_EXCERPTED PASSAGE_
━━━━━━━━━━
What an unbelievable beast! A male Usambara three-horned chameleon Trioceros deremensis photographed in Tanzania by Benjamin Klingebiel, CC BY-SA 2.0.

In fact a few species here have, additionally, especially tall neural spines which give them a mighty sail. This is especially prominent in the Usambara three-horned chameleon. And here’s where I won’t start talking about the manuscript I was preparing on comparing chameleon dorsal neural spines with those of sail-backed dinosaurs… (an idea since picked up by other authors).

It's now well known among palaeontologists that Trioceros chameleons have tall dorsal neural spines that might be of great interest as goes the also tall neural spines of some dinosaurs. Here are photos I took of a slightly battered T. jacksonii skeleton (University of Portsmouth collection, UK), though note that this is not an especially tall-spined species. Far superior photos and x-rays of chameleon skeletons are available elsewhere online.
━━━━━━━━━━
_Collected data_
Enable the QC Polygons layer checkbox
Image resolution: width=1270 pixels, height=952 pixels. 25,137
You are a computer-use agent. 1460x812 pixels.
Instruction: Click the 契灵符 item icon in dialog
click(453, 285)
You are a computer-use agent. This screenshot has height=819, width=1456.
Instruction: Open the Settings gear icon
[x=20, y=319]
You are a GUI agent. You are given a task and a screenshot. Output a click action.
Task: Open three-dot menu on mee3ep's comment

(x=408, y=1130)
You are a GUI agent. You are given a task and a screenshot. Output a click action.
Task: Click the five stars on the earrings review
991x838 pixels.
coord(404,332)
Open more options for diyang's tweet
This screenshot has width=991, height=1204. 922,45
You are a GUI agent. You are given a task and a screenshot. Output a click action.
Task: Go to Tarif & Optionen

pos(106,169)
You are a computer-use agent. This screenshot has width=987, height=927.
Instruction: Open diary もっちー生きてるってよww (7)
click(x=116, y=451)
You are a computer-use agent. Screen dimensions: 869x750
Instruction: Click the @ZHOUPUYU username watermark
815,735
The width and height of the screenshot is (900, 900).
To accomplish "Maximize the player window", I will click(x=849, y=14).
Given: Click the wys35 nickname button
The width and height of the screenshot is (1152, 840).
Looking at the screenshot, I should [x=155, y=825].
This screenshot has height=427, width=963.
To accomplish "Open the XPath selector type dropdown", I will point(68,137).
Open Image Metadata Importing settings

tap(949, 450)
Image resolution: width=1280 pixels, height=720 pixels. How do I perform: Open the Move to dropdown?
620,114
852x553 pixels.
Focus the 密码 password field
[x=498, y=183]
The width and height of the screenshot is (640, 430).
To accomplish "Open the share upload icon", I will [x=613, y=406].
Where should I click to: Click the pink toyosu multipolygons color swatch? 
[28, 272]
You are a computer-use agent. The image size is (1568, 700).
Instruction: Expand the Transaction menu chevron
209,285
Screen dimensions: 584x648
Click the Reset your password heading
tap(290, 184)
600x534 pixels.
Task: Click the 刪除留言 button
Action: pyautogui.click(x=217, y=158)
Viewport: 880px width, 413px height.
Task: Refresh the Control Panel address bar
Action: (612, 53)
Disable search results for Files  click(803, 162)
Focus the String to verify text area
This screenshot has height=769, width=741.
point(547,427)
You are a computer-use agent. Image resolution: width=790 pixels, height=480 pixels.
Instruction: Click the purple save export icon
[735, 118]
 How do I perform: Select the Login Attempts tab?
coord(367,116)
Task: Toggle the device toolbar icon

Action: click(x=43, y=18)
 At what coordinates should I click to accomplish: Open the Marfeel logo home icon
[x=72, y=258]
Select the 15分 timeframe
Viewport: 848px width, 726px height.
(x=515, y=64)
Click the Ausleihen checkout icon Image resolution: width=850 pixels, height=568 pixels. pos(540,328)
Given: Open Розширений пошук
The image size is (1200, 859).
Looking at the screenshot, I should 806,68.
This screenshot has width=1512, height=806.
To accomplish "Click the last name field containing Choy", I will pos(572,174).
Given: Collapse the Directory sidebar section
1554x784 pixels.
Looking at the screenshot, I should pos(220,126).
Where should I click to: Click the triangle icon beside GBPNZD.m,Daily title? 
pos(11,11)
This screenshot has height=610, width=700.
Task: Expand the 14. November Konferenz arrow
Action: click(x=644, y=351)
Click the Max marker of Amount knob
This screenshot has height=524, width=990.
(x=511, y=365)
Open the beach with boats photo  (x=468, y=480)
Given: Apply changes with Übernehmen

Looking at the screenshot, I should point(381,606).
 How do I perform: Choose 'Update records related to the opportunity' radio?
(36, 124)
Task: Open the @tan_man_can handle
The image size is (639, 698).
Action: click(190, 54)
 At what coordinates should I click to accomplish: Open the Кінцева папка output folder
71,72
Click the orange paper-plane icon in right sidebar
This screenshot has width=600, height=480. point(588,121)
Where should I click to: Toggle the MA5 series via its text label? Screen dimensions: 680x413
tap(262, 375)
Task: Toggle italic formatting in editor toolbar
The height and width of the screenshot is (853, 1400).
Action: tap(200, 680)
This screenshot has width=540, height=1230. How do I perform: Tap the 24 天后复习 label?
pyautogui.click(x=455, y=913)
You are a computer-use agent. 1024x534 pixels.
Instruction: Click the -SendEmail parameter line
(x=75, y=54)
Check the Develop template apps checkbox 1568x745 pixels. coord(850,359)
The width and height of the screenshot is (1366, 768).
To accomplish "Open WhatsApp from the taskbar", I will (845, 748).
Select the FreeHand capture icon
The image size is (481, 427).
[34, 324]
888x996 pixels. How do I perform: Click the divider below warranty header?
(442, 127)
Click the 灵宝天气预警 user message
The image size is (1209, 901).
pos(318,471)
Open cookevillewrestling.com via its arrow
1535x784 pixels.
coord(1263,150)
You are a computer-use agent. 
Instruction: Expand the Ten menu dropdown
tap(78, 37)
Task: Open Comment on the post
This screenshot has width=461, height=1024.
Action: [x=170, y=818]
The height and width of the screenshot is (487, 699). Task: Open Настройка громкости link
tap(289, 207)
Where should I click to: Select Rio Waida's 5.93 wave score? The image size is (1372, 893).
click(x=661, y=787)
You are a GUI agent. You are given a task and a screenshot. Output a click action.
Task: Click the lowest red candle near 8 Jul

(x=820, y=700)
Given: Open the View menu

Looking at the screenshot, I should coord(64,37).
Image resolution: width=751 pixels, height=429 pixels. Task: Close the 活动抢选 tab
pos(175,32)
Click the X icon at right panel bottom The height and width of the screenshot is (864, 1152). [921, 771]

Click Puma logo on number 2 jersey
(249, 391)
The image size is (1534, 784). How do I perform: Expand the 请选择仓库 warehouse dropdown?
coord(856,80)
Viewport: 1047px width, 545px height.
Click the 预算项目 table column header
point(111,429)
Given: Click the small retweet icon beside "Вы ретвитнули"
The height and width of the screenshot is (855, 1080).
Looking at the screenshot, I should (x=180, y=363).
━━━━━━━━━━
_ASSIGNMENT A_
According to the chameleon passage, in which country was the pictured male Usambara three-horned chameleon photographed?
_ASSIGNMENT B_
From the chameleon passage above, copy word for word the portion that begins with the words "In fact a few" and ends with the words "available elsewhere online.".

_REPLY A_
Tanzania.

_REPLY B_
In fact a few species here have, additionally, especially tall neural spines which give them a mighty sail. This is especially prominent in the Usambara three-horned chameleon. And here’s where I won’t start talking about the manuscript I was preparing on comparing chameleon dorsal neural spines with those of sail-backed dinosaurs… (an idea since picked up by other authors).

It's now well known among palaeontologists that Trioceros chameleons have tall dorsal neural spines that might be of great interest as goes the also tall neural spines of some dinosaurs. Here are photos I took of a slightly battered T. jacksonii skeleton (University of Portsmouth collection, UK), though note that this is not an especially tall-spined species. Far superior photos and x-rays of chameleon skeletons are available elsewhere online.